Kate Andrews Kate Andrews

Will the third wave stop our economic recovery?

The UK economy continued to rebound in April, with this morning’s update from theOffice for National Statistics showing GDP grew 2.3 per cent — slightly better than the consensus prediction of 2.2 per cent. The reopening of non-essential shops and outdoor hospitality on 12 April contributed to the boost. GDP now sits 3.7 per cent below its pre-pandemic levels, the closest we’ve come to achieving full recovery.
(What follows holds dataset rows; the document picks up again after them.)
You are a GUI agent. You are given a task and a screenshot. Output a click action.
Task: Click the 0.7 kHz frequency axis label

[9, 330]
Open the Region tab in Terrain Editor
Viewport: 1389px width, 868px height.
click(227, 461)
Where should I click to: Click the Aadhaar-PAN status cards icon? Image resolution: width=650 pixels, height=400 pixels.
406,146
Forecasters are increasingly confident that we’ll be back to pre-pandemic levels in 2021, even possibly before Q4. Capital Economics says ‘early indicators suggest that GDP growth was strong in May as well,’ when more indoor activity opened and numbers on indoor and outdoor socialising relaxed further. Oxford Economics agrees next month should see ‘another strong gain of more than 2 per cent’ which would get us tantalisingly close to where we were in February 2020.
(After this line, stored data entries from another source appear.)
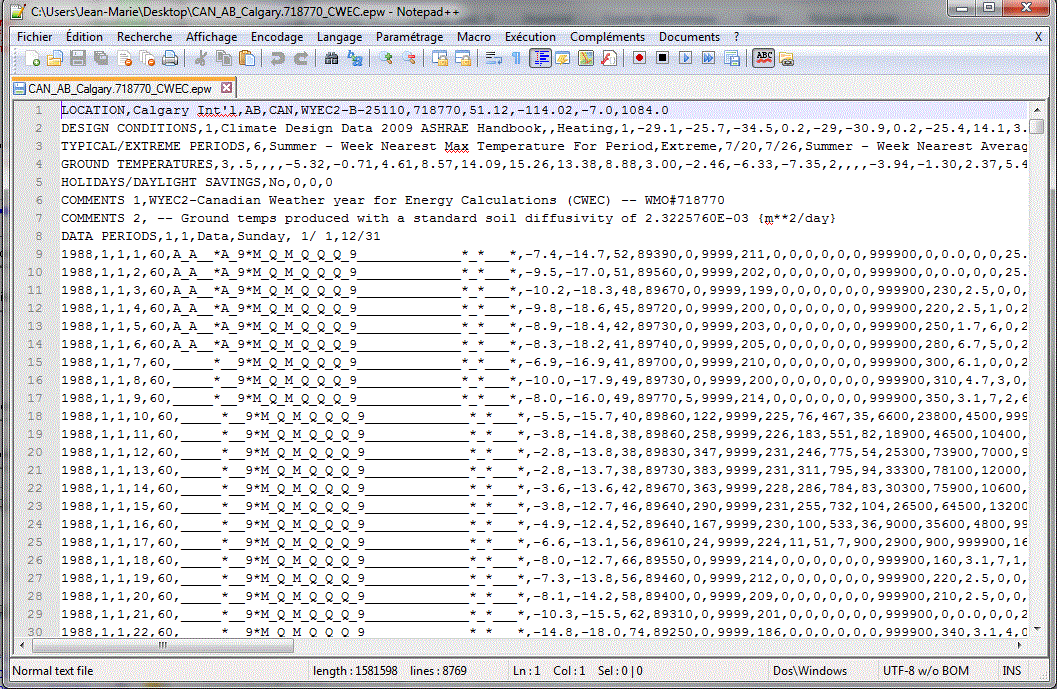Click the Zoom In magnifier icon
The height and width of the screenshot is (689, 1057).
pos(386,59)
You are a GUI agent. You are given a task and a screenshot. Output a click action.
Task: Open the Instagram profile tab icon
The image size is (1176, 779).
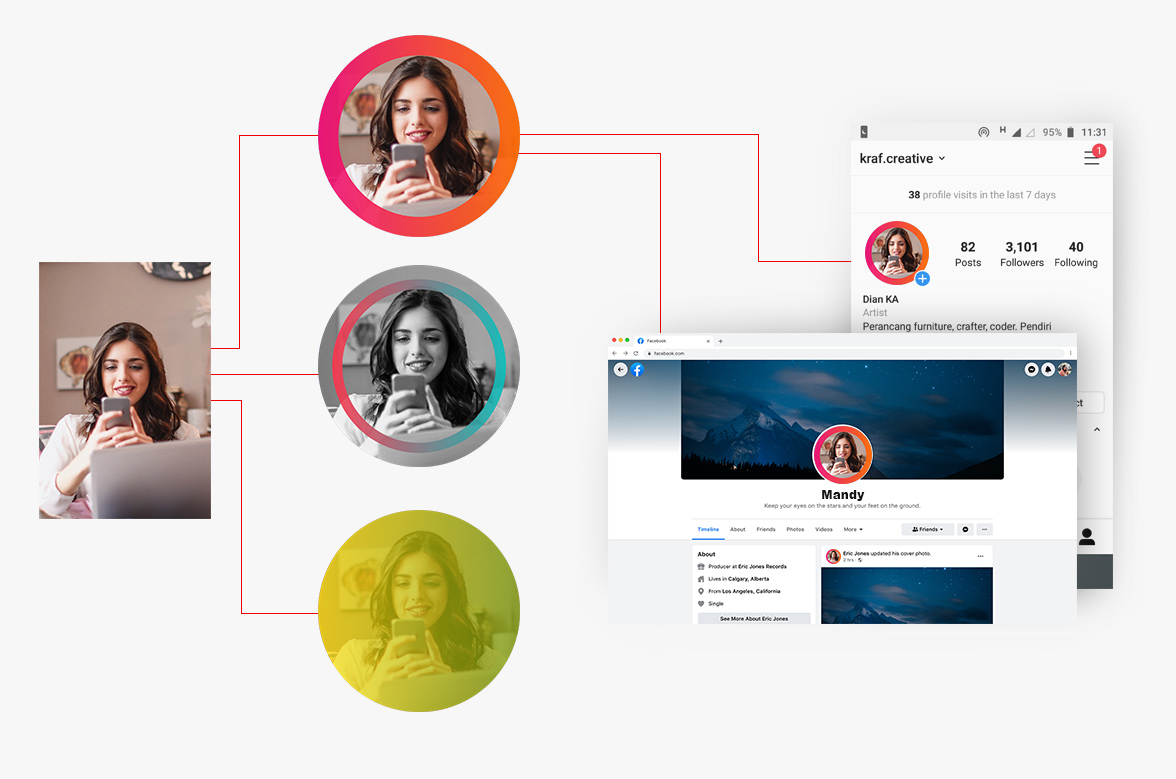(x=1086, y=537)
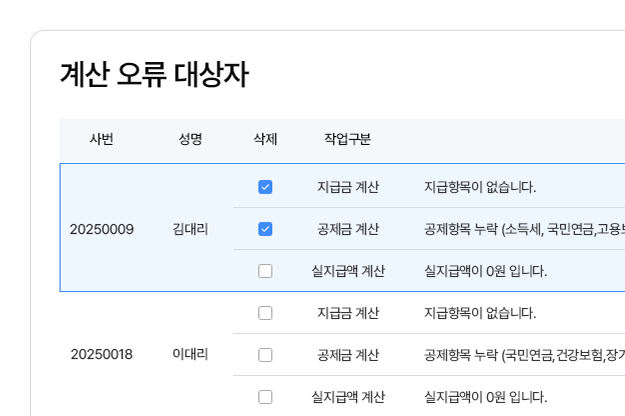Click the 삭제 column header
Image resolution: width=625 pixels, height=416 pixels.
click(265, 139)
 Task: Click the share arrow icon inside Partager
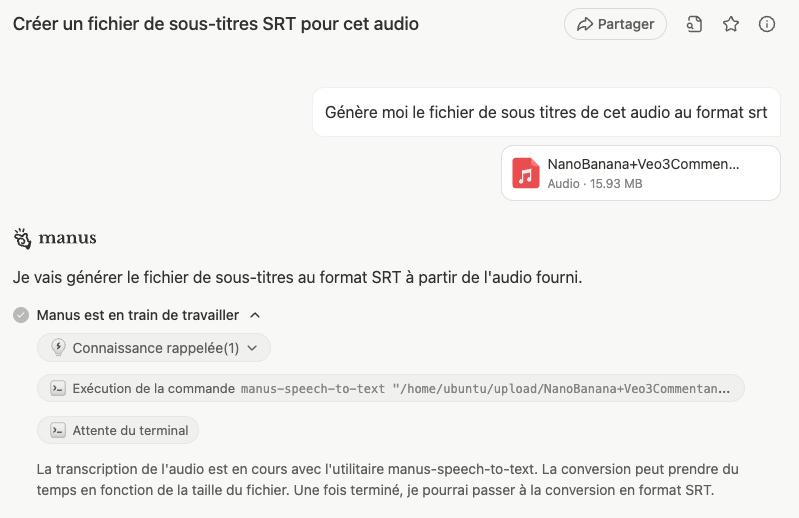tap(585, 24)
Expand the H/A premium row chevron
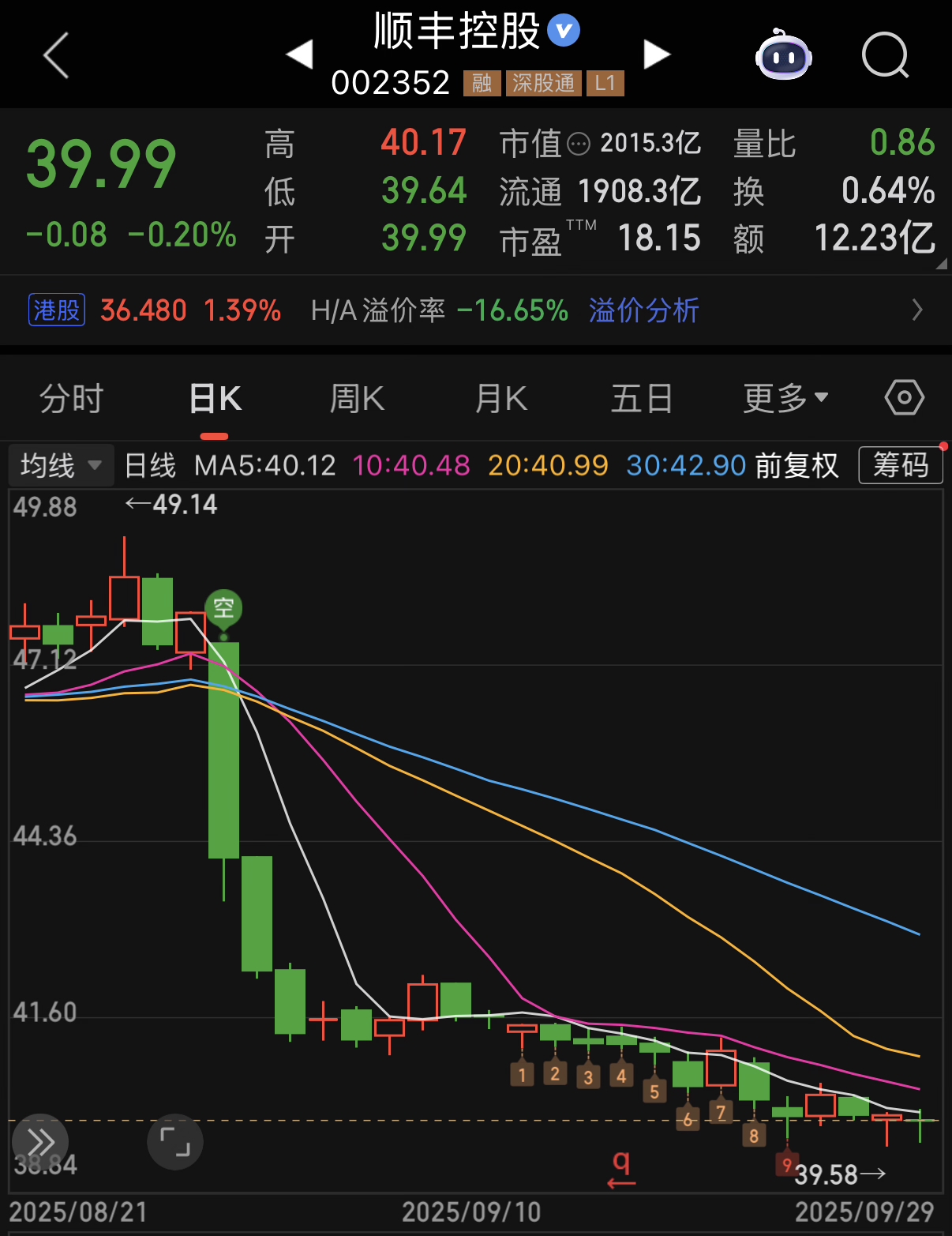This screenshot has width=952, height=1236. point(916,310)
But the bigger question now isn’t what happened last month (which saw reopening stay on track) but what’s to come. The 21 June is increasingly in doubt. The R-rate is estimated to be well above 1, and the Indian variant is possibly much more transmissible than officials were hoping would be the case.
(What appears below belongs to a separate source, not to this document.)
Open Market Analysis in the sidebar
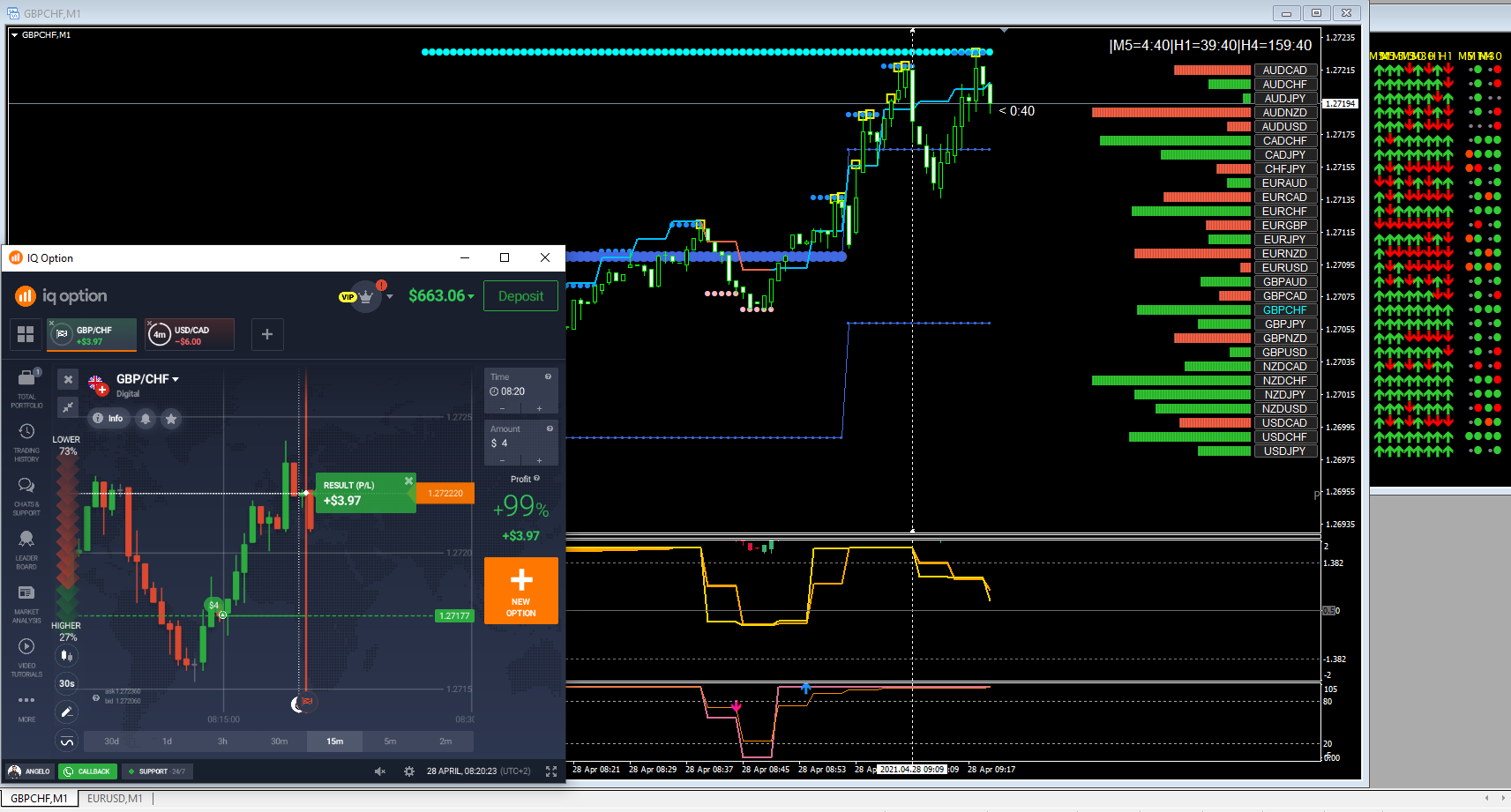The width and height of the screenshot is (1511, 812). pyautogui.click(x=26, y=603)
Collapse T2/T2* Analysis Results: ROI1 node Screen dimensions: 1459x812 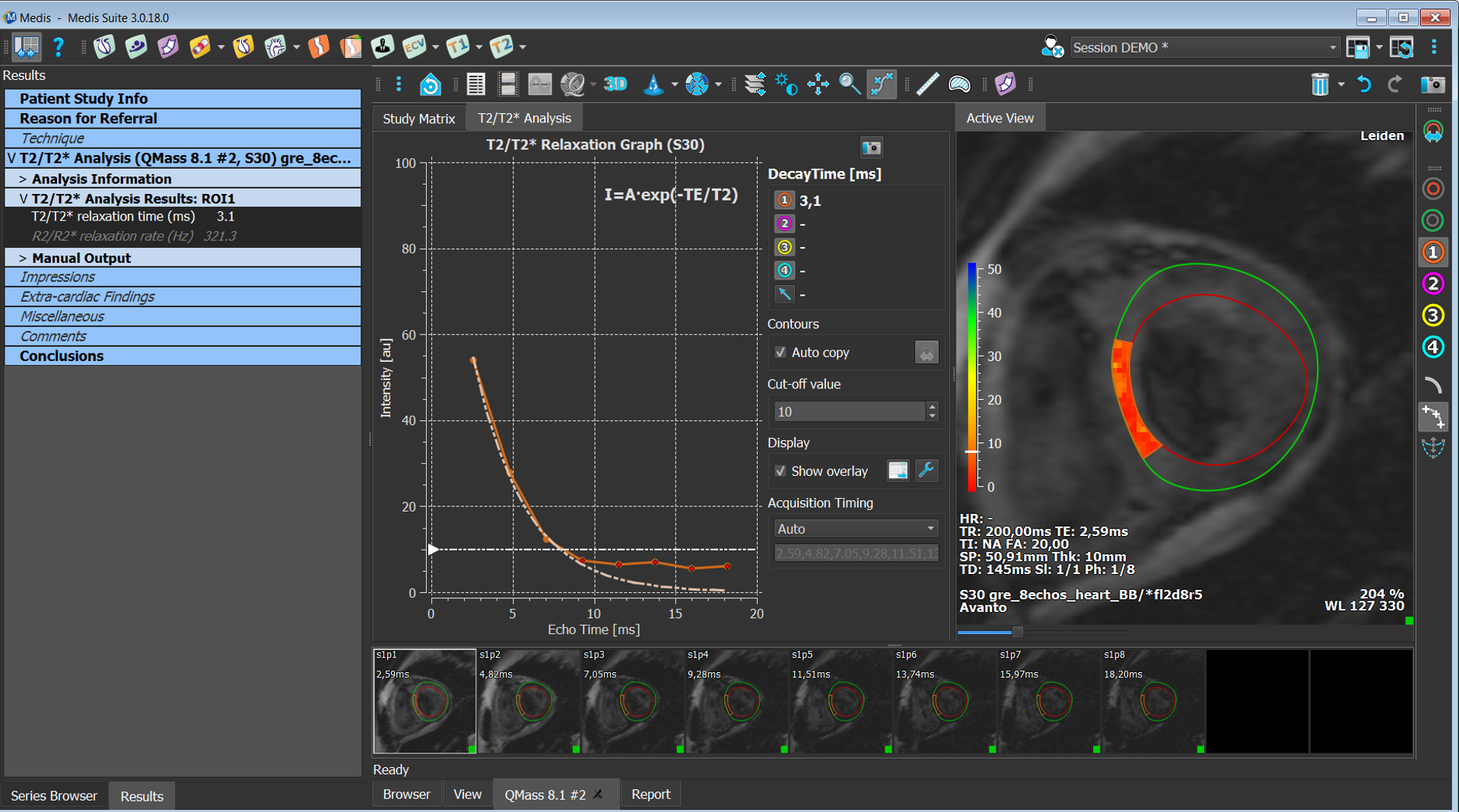(x=23, y=198)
But this wave of cases is radically different from the previous ones: as Professor Philip Thomas lays out in his cover piece for the magazine this week, the virus is now hitting what Chris Whitty described as a ‘wall of vaccinated people’. According to Thomas, this should keep hospitalisations down to manageable levels that don’t threaten NHS capacity.

But the situation remains tricky. Due to the lag between rising infections and hospitalisations, much of the data the government would like to see will be coming in right around 21 June. There are already some positive signs: in Bolton, where the Indian variant took hold early on, the over-60s have only made up a fraction of infections. Hospitalisations have plateaued. On Coffee House, Ross Clark breaks down Public Health England’s update this morning that, despite the number of Delta variant cases tripling in a week, so far that has not corresponded with a rise in hospitalisations.

But this is unlikely to be enough to meet the government’s threshold for a confident reopening, a bar which seems increasingly out of reach. A pivot from focusing on hospitalisations to infections would suggest a more cautious approach, and officials are reported to have returned to talking about how vaccines aren’t 100 per cent effective – a standard which no one thought we’d reach.

There’s a glimmer of hope for the wedding industry, which is speculated to see some easing at the end of the month, but broadly another delay could be devastating for businesses, as capacity remains limited and many businesses unable to turn a sizeable enough profit as a result.

Much will depend on the conditions of any delay, and just how long it would last for – but there is a bigger principle at stake. Much of the confidence driving business over the last six months has been that vaccines are the route out of restrictions, that a vaccinated Britain can once again resume normal life. If reopening is delayed indefinitely (or social distancing measures don’t lift), this confidence is set to take a huge knock. It won’t necessarily take shutting down the economy again, but simply keeping it in limbo, which could throw the currently optimistic predictions for an economic recovery off track.